**WHAT IS BEING ASKED:** Please copy every line from the records below that contains the string "will".
--- DATA SECTION ---
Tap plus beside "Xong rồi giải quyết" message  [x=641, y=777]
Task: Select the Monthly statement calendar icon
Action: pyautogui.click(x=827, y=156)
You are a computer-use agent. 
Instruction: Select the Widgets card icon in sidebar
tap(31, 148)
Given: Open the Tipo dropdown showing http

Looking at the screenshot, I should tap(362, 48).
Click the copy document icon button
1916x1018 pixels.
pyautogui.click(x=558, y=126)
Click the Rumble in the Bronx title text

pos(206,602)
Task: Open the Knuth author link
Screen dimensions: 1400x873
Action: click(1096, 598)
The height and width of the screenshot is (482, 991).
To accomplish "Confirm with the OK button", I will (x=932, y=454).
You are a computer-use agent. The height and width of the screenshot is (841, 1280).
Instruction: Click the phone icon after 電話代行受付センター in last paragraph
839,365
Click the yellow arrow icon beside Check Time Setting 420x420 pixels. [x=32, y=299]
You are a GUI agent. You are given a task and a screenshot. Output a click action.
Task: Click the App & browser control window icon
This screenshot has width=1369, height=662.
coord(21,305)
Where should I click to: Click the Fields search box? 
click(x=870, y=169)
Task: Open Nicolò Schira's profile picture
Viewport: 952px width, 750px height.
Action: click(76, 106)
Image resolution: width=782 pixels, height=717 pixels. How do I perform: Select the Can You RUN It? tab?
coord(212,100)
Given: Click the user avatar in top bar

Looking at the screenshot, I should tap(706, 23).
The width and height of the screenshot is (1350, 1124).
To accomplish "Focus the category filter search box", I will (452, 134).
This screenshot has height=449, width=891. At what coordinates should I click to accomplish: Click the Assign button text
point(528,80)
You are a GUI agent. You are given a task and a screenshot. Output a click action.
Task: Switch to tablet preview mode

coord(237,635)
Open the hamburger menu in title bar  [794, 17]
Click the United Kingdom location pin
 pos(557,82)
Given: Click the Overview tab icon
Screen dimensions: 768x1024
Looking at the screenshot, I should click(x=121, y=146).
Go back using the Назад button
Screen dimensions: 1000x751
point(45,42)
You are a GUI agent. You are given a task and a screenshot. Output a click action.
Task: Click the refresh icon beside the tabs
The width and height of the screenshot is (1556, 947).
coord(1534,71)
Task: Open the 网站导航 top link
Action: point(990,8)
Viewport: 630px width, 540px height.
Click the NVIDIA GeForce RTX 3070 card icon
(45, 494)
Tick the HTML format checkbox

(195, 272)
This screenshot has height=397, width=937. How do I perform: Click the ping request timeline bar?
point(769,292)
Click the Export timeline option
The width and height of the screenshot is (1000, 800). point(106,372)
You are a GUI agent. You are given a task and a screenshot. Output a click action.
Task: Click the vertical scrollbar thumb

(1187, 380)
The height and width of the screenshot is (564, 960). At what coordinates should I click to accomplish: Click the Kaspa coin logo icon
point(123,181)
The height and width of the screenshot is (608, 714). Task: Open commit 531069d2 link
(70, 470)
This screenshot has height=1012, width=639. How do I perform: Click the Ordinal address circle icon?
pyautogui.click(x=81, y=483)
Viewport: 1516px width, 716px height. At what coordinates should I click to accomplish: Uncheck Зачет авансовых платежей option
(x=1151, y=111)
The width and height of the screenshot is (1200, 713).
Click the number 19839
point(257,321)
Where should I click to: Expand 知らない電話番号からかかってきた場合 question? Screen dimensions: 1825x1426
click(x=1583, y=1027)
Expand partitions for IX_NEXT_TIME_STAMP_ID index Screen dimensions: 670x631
---
**ANSWER AREA:**
To accomplish "Confirm with the OK button", I will (x=932, y=454).
To accomplish "Focus the category filter search box", I will (452, 134).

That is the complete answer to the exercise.